1. Handling missing data
2. Data normalization and standardization
3. Dealing with categorical variables
4. Feature scaling
5. Feature selection
6. Dimensionality reduction

## Requirements

Before we start, make sure you have the following libraries installed:

- NumPy
- Pandas
- Scikit-learn

You can install them using the following command:

```
pip install numpy pandas scikit-learn
```

In [None]:
import numpy as np
import pandas as pd
from sklearn.impute import SimpleImputer
from sklearn.preprocessing import MinMaxScaler, StandardScaler, OneHotEncoder, LabelEncoder
from sklearn.feature_selection import SelectKBest, f_classif, RFE
from sklearn.decomposition import PCA
from sklearn.manifold import TSNE
import matplotlib.pyplot as plt

## Handling Missing Data

In [None]:
# Create a sample dataset with missing values
data = pd.DataFrame({
    'A': [1, 2, np.nan, 4],
    'B': [5, np.nan, 7, 8],
    'C': [9, 10, 11, np.nan]
})

# Impute missing values using mean imputation
imputer = SimpleImputer(strategy='mean')
imputed_data = imputer.fit_transform(data)

print("Original Data:")
print(data)
print("\nImputed Data:")
print(imputed_data)

## Data Normalization and Standardization

In [None]:
# Create a sample dataset
data = pd.DataFrame({
    'A': [1, 2, 3, 4],
    'B': [10, 20, 30, 40]
})

# Normalize the data using Min-Max scaling
scaler = MinMaxScaler()
normalized_data = scaler.fit_transform(data)

# Standardize the data using Z-score standardization
scaler = StandardScaler()
standardized_data = scaler.fit_transform(data)

print("Original Data:")
print(data)
print("\nNormalized Data:")
print(normalized_data)
print("\nStandardized Data:")
print(standardized_data)

## Dealing with Categorical Variables

In [None]:
# Create a sample dataset with categorical variables
data = pd.DataFrame({
    'Color': ['Red', 'Blue', 'Green', 'Red'],
    'Size': ['Small', 'Medium', 'Large', 'Medium']
})

# Perform one-hot encoding
encoder = OneHotEncoder()
encoded_data = encoder.fit_transform(data).toarray()

# Perform label encoding
label_encoder = LabelEncoder()
data['Color_Encoded'] = label_encoder.fit_transform(data['Color'])
data['Size_Encoded'] = label_encoder.fit_transform(data['Size'])

print("Original Data:")
print(data)
print("\nOne-Hot Encoded Data:")
print(encoded_data)
print("\nLabel Encoded Data:")
print(data[['Color_Encoded', 'Size_Encoded']])

## Feature Selection

In [None]:
# Create a sample dataset
X = np.array([[1, 2, 3], [4, 5, 6], [7, 8, 9], [10, 11, 12]])
y = np.array([0, 1, 0, 1])

# Perform univariate feature selection
selector = SelectKBest(score_func=f_classif, k=2)
selected_features = selector.fit_transform(X, y)
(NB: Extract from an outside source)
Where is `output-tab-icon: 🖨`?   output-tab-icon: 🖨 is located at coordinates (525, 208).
# Perform recursive feature elimination
estimator = LogisticRegression()
selector = RFE(estimator, n_features_to_select=2, step=1)
selected_features_rfe = selector.fit_transform(X, y)

print("Original Features:")
print(X)
print("\nSelected Features (Univariate):")
print(selected_features)
print("\nSelected Features (RFE):")
print(selected_features_rfe)

## Dimensionality Reduction

In [None]:
# Create a sample dataset
X = np.array([[1, 2, 3], [4, 5, 6], [7, 8, 9], [10, 11, 12]])

# Perform PCA
pca = PCA(n_components=2)
pca_result = pca.fit_transform(X)

# Perform t-SNE
tsne = TSNE(n_components=2)
tsne_result = tsne.fit_transform(X)

# Plot the results
fig, (ax1, ax2) = plt.subplots(1, 2, figsize=(12, 6))
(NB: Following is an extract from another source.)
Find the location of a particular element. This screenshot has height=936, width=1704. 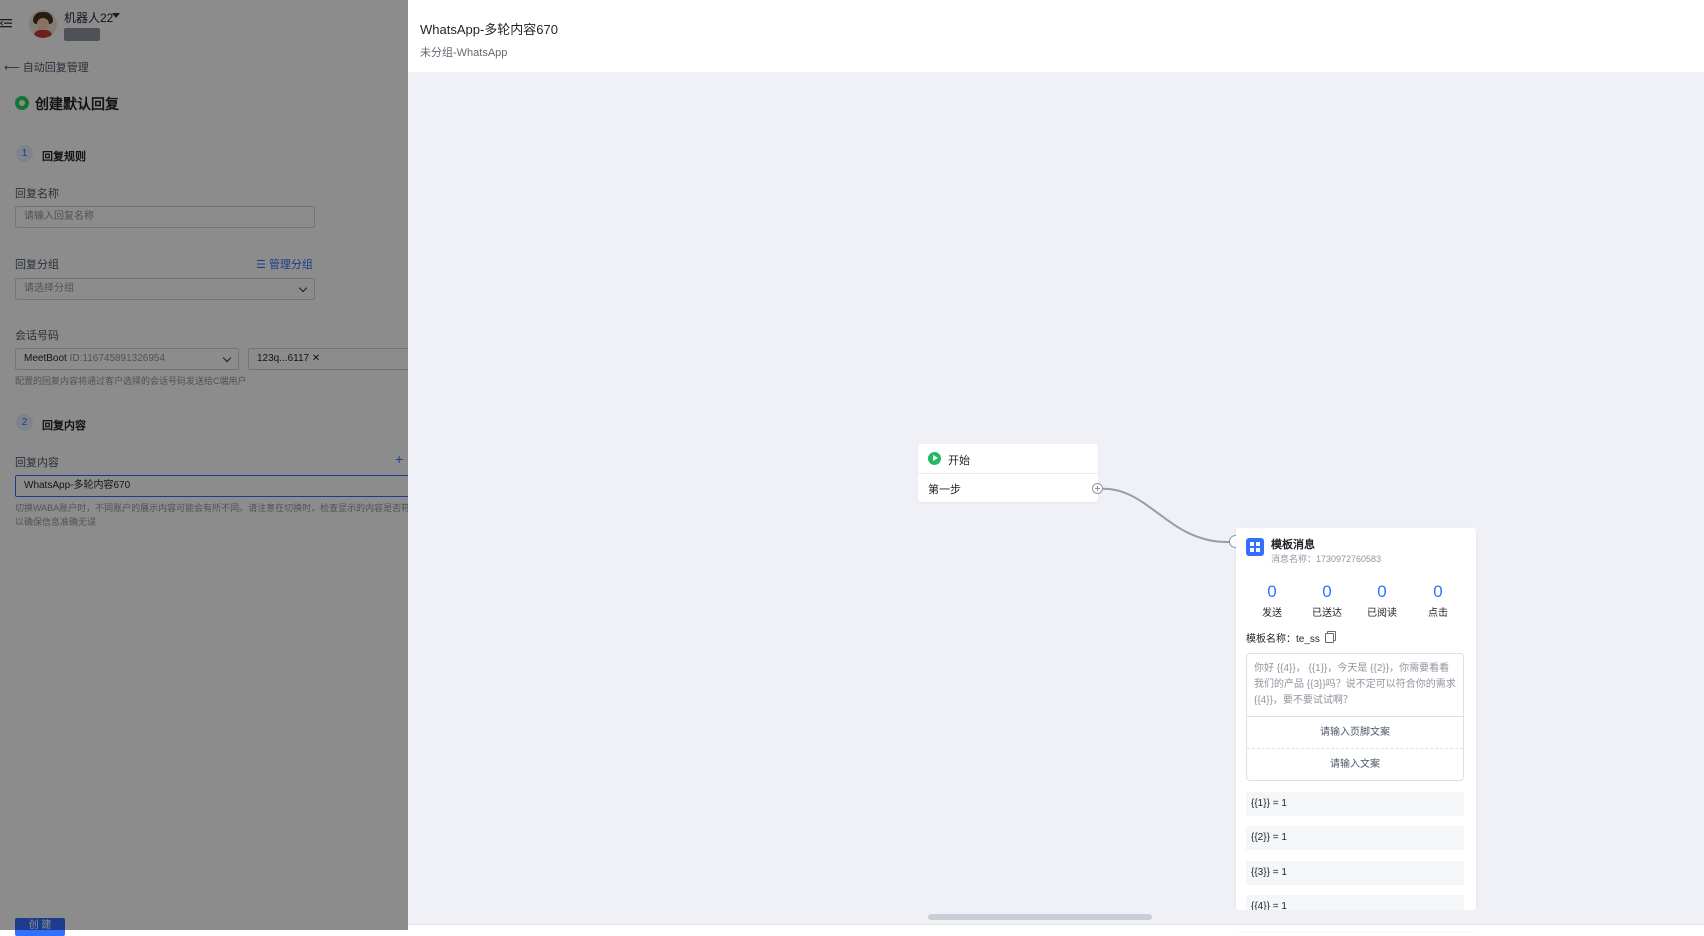

stat-clicked: 0 点击 is located at coordinates (1438, 600).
ax1.scatter(pca_result[:, 0], pca_result[:, 1])
ax1.set_title('PCA')
ax1.set_xlabel('PC1')
ax1.set_ylabel('PC2')

ax2.scatter(tsne_result[:, 0], tsne_result[:, 1])
ax2.set_title('t-SNE')
ax2.set_xlabel('Dimension 1')
ax2.set_ylabel('Dimension 2')

plt.tight_layout()
plt.show()

## Conclusion

In this notebook, we explored various data preprocessing and feature engineering techniques using Python libraries. We covered handling missing data, data normalization and standardization, dealing with categorical variables, feature scaling, feature selection, and dimensionality reduction.
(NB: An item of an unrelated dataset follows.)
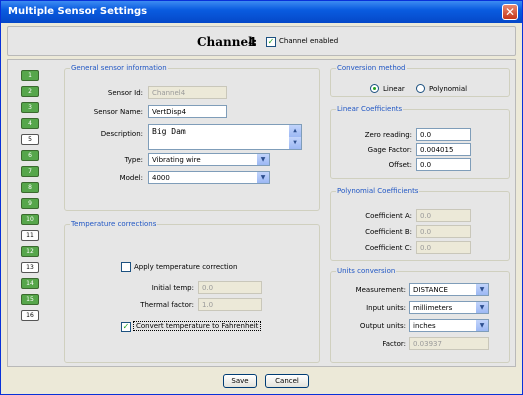 The height and width of the screenshot is (395, 523). I want to click on type-value: Vibrating wire, so click(176, 160).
These techniques are crucial for preparing data for machine learning models and improving their performance. By applying these techniques, we can ensure that our data is clean, structured, and relevant for the task at hand.

Feel free to experiment with different datasets and parameters to further solidify your understanding of these concepts.